▶ **PROVIDED DATA**:

↓↓↓

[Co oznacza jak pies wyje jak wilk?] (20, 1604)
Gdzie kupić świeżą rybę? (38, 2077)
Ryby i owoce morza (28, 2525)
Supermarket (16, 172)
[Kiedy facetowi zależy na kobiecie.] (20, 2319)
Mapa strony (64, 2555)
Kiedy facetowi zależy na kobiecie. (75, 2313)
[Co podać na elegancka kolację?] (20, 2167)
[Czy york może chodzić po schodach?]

↑↑↑

▶ **WHAT YOU NEED TO DO**: Transcribe the data above in its entirety, exactly.

▶ **RESULT FOR THIS TASK**:
[Co oznacza jak pies wyje jak wilk?] (20, 1604)
Gdzie kupić świeżą rybę? (38, 2077)
Ryby i owoce morza (28, 2525)
Supermarket (16, 172)
[Kiedy facetowi zależy na kobiecie.] (20, 2319)
Mapa strony (64, 2555)
Kiedy facetowi zależy na kobiecie. (75, 2313)
[Co podać na elegancka kolację?] (20, 2167)
[Czy york może chodzić po schodach?]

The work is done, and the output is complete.